Reprint the lines below as they are, minus the pictures.

Content starts

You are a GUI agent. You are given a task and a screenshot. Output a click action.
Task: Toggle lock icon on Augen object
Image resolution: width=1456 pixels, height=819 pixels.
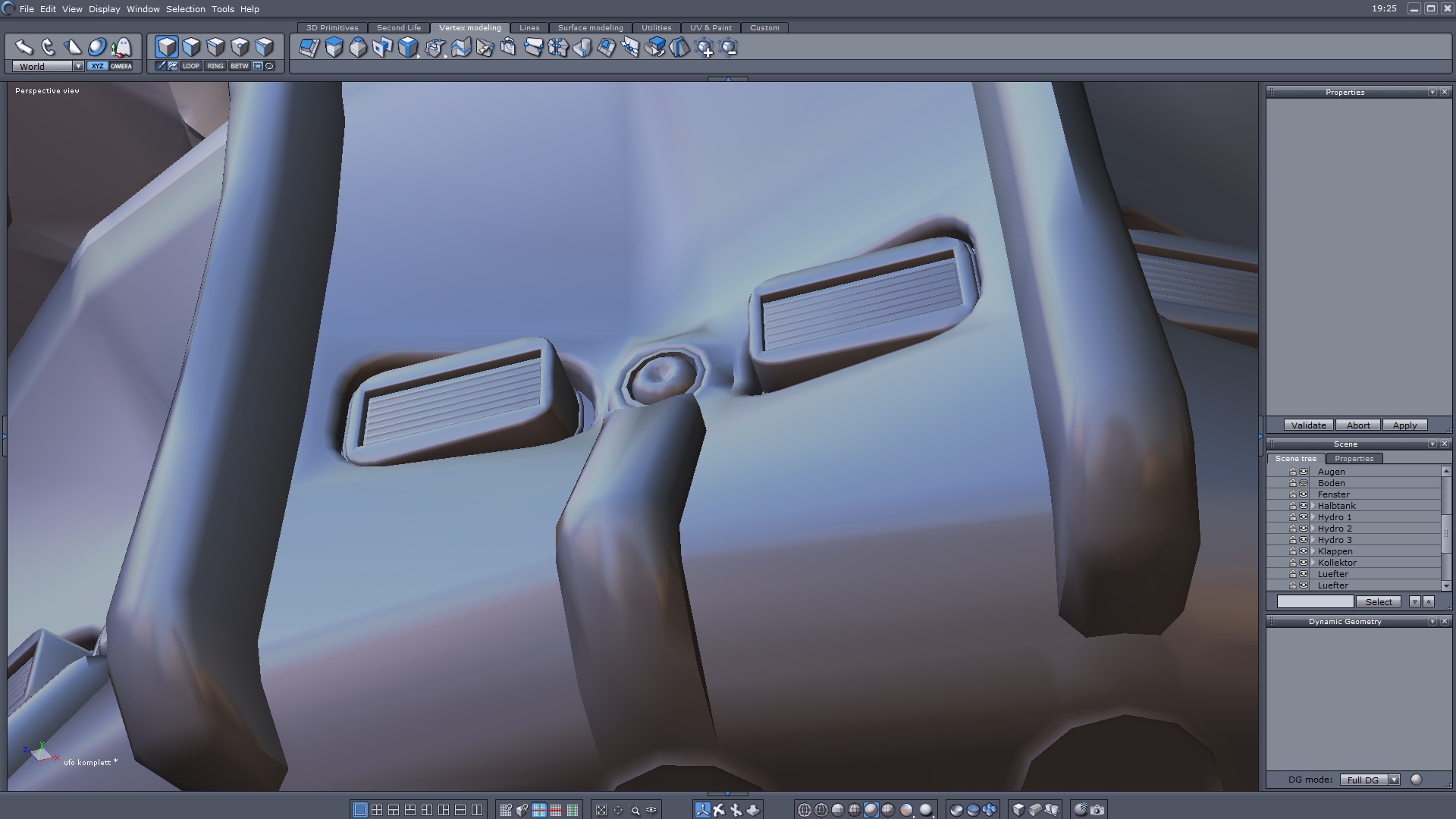pyautogui.click(x=1292, y=472)
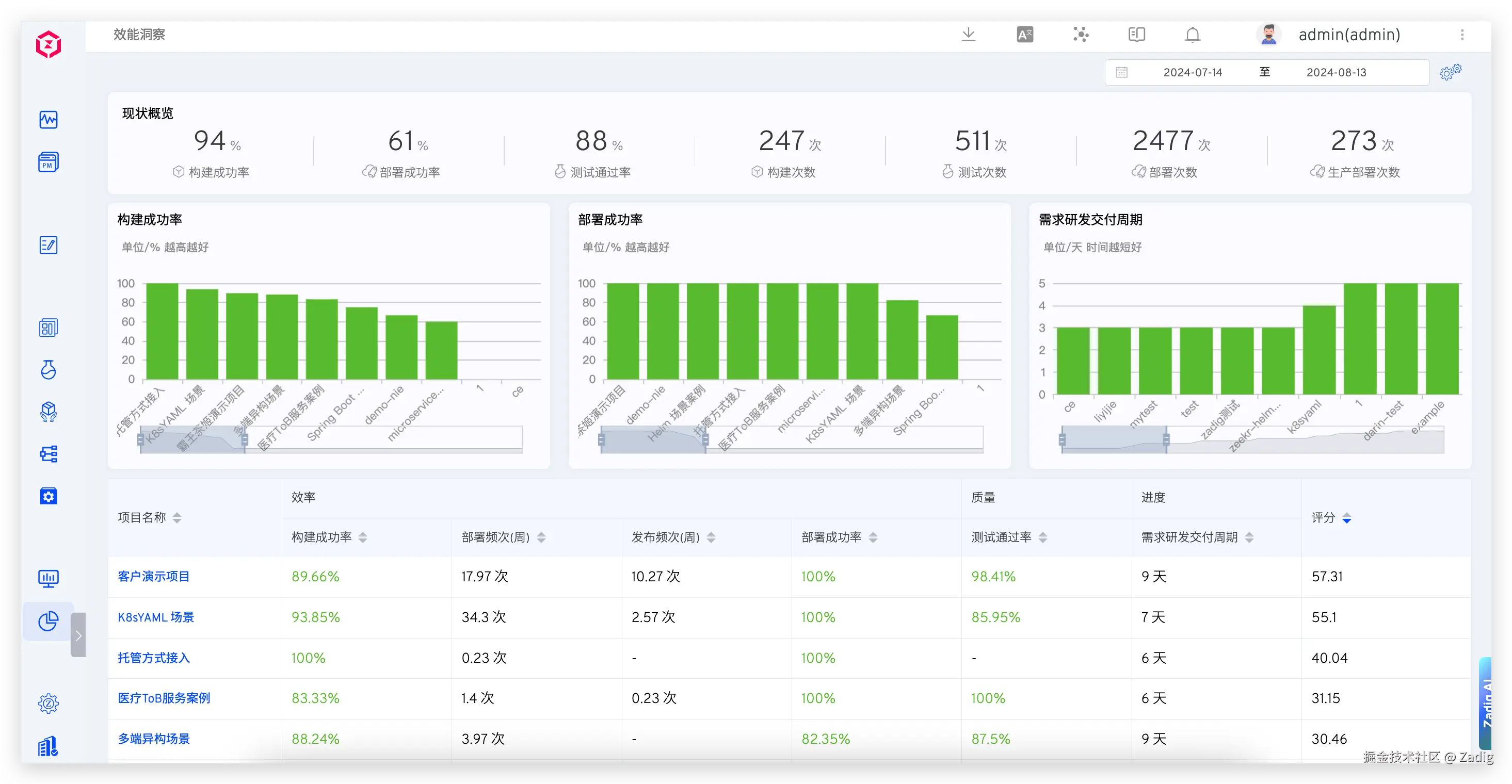Open the admin(admin) user profile

tap(1348, 35)
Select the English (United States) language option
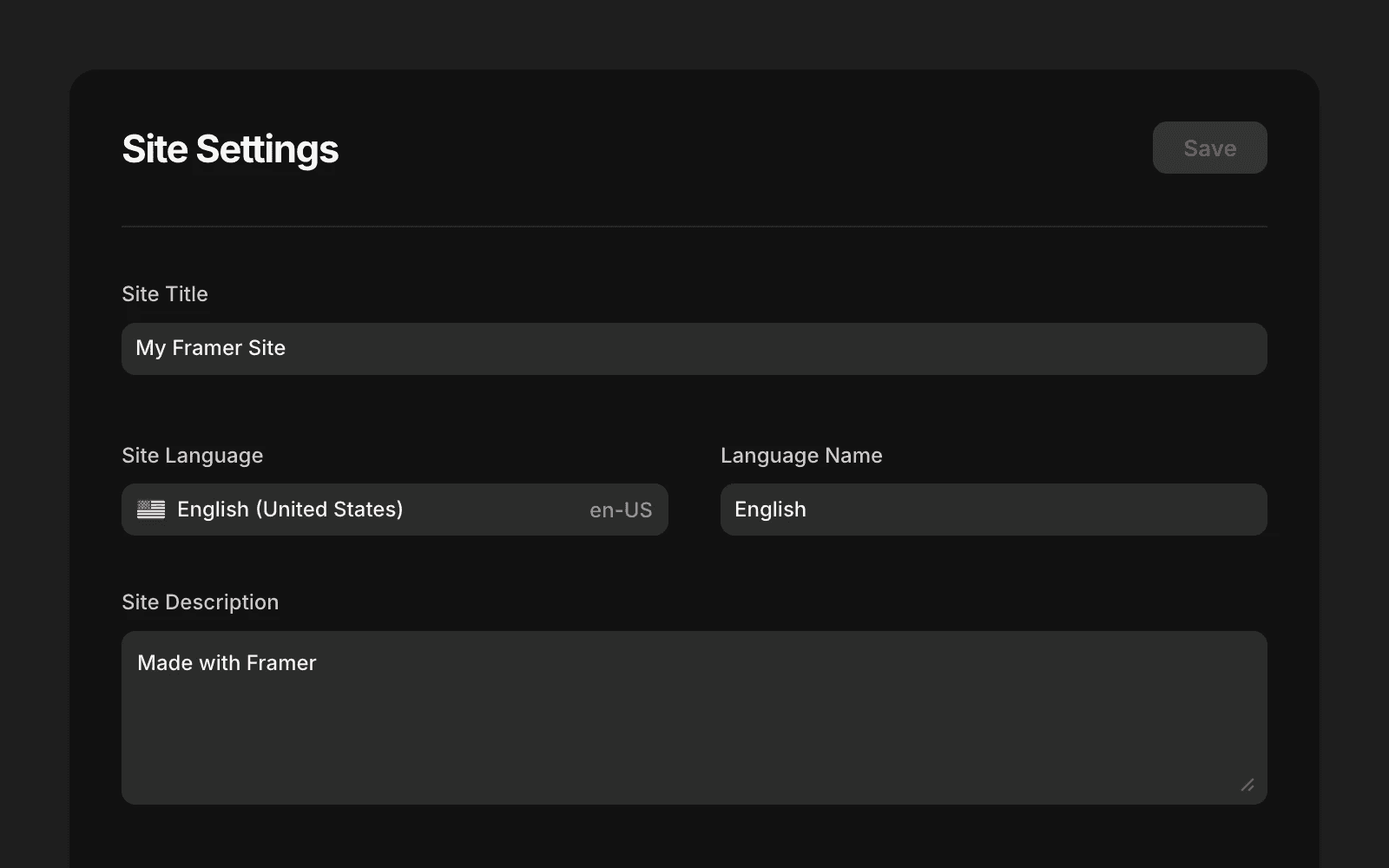Screen dimensions: 1389x868 coord(290,510)
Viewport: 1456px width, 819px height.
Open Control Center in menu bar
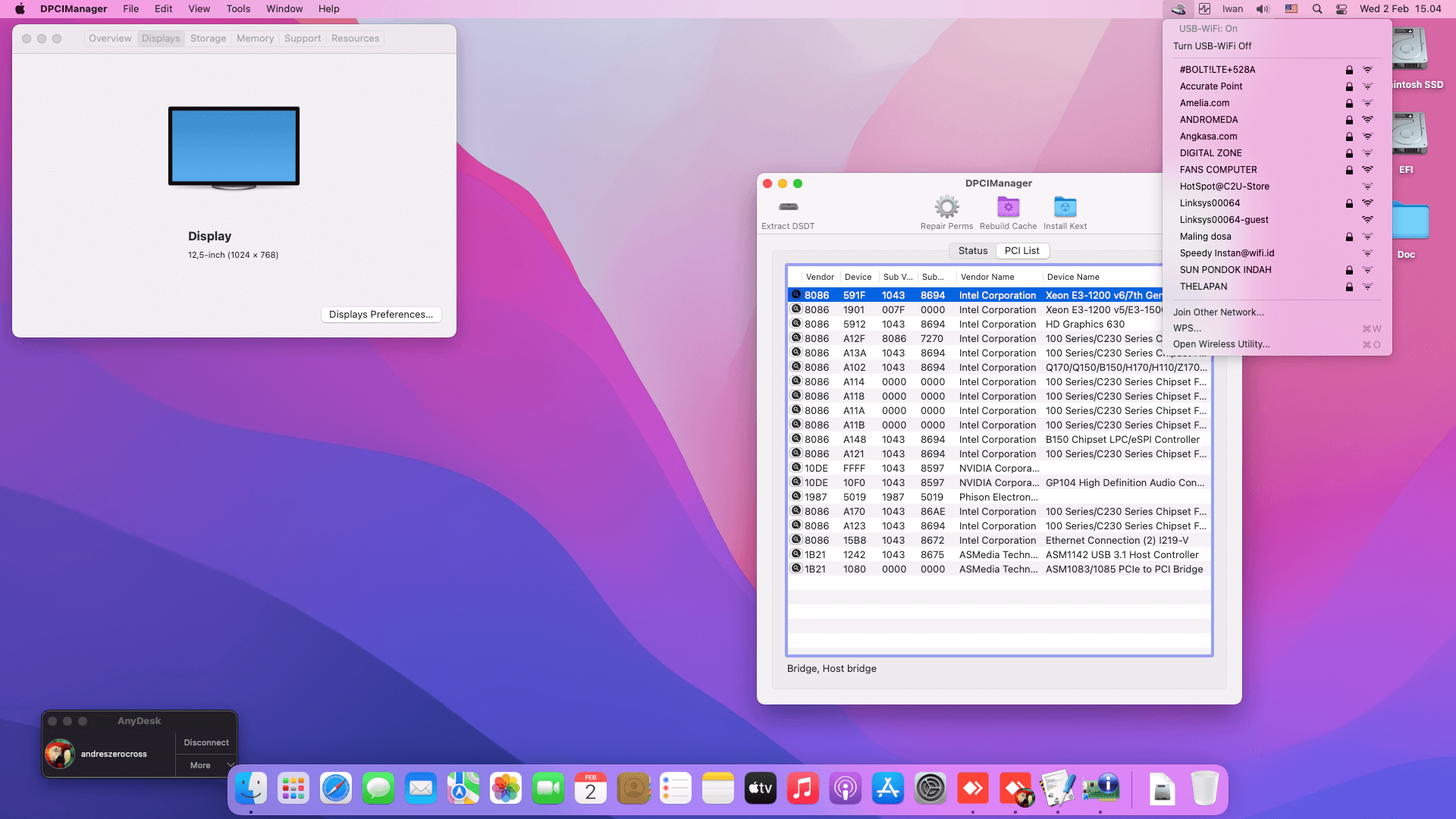[x=1341, y=9]
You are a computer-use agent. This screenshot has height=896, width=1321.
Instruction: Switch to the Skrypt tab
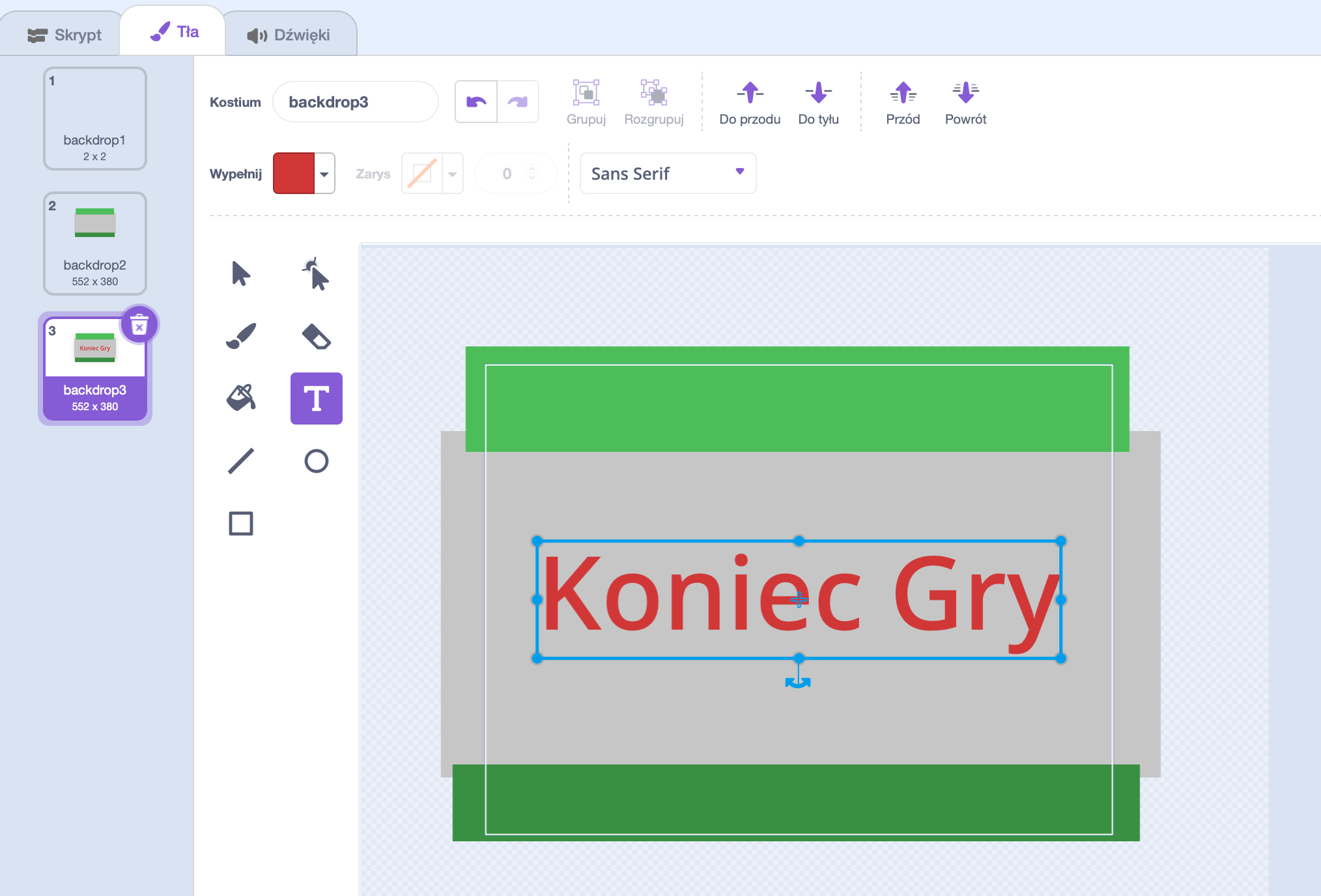point(64,35)
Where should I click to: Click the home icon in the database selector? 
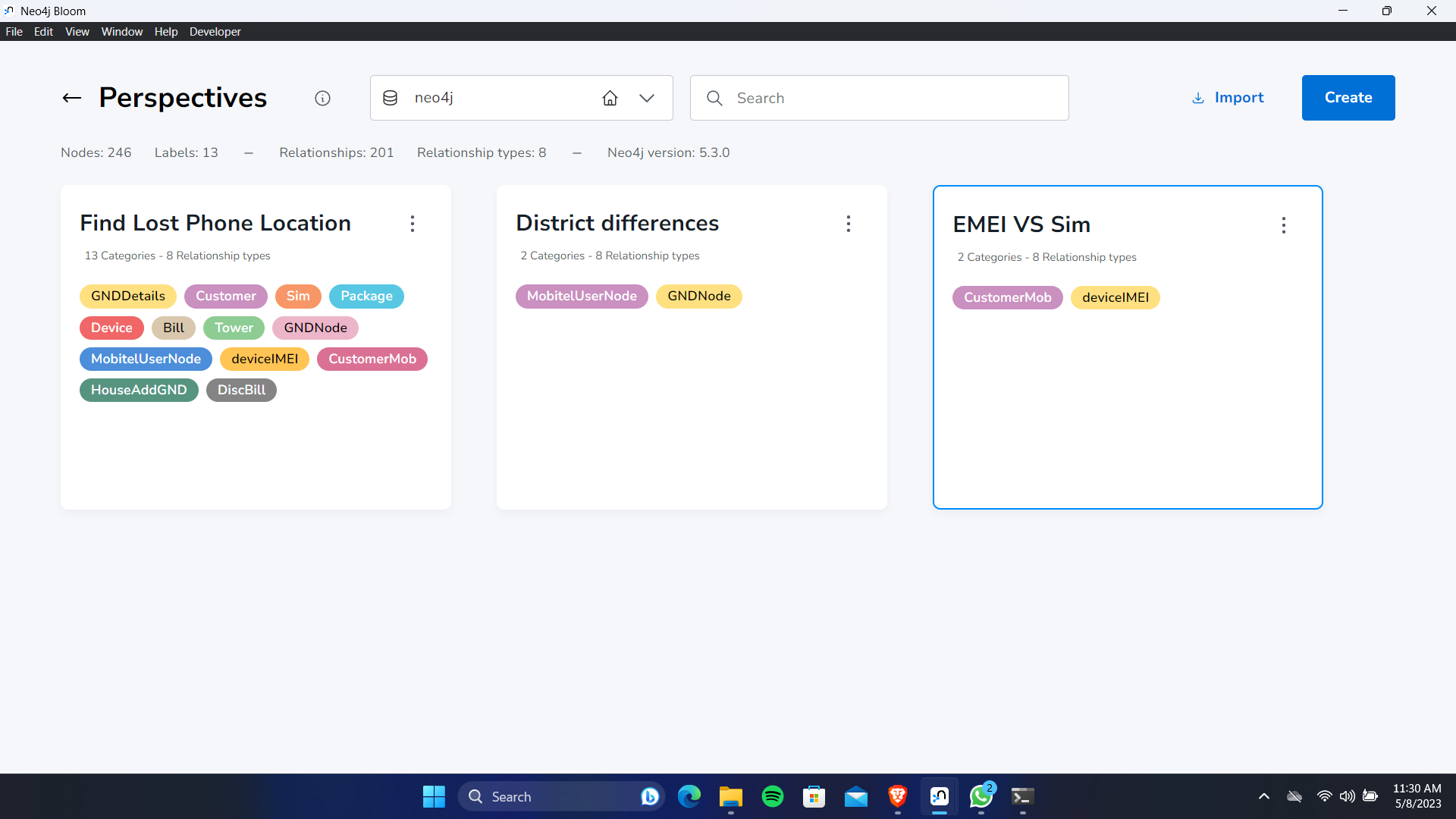[x=610, y=98]
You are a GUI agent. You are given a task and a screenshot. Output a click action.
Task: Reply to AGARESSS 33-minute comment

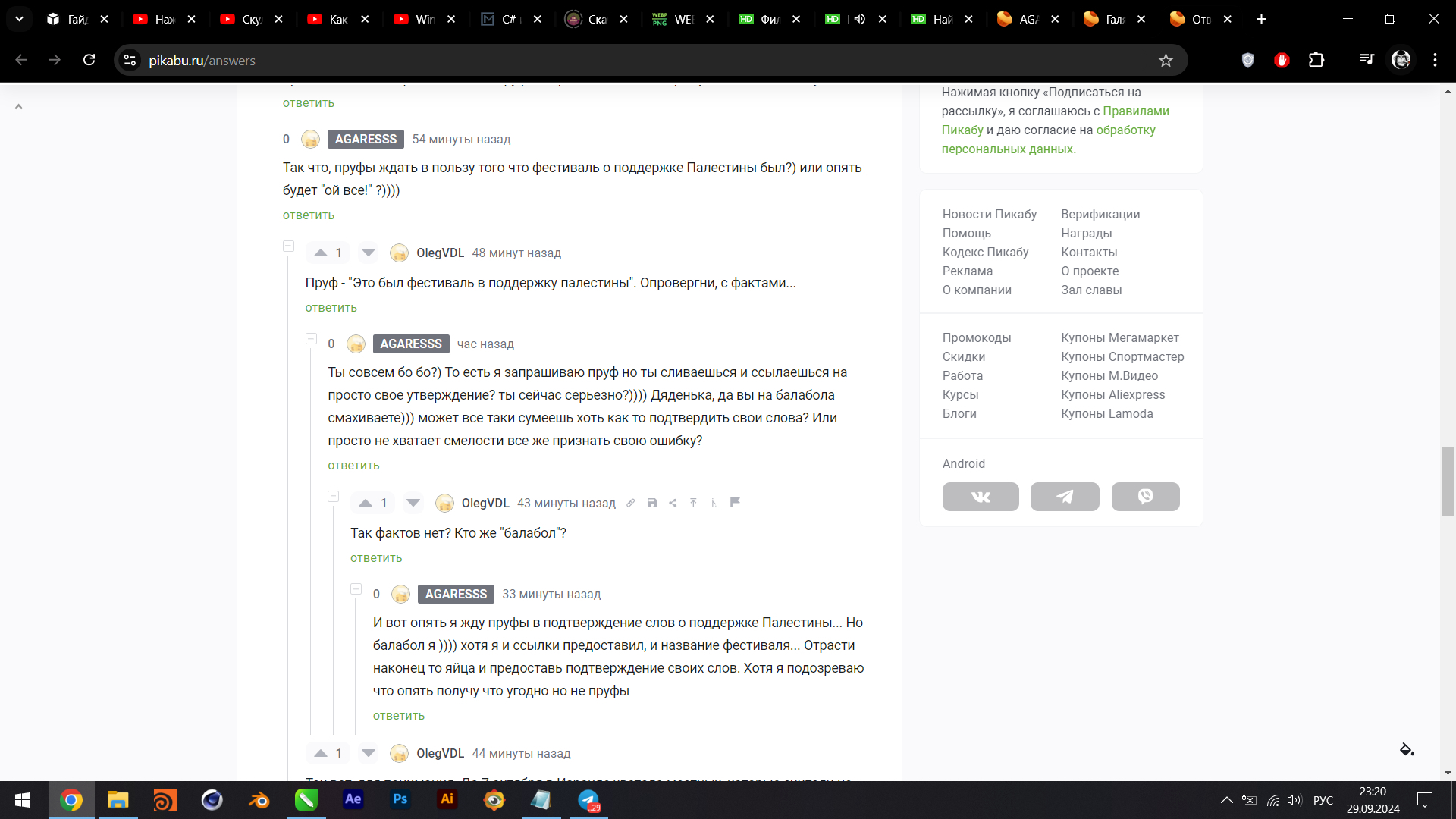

Content ends

### TASK ANSWER
You are a GUI agent. You are given a task and a screenshot. Output a click action.
Task: Toggle lock icon on Augen object
Image resolution: width=1456 pixels, height=819 pixels.
pyautogui.click(x=1292, y=472)
Open the admin(admin) user profile

tap(1348, 35)
Select the English (United States) language option
Screen dimensions: 1389x868 coord(290,510)
Viewport: 1456px width, 819px height.
Open Control Center in menu bar
[x=1341, y=9]
You are a computer-use agent. This screenshot has height=896, width=1321.
Instruction: Switch to the Skrypt tab
point(64,35)
Where should I click to: Click the home icon in the database selector? 
[x=610, y=98]
You are a GUI agent. You are given a task and a screenshot. Output a click action.
Task: Reply to AGARESSS 33-minute comment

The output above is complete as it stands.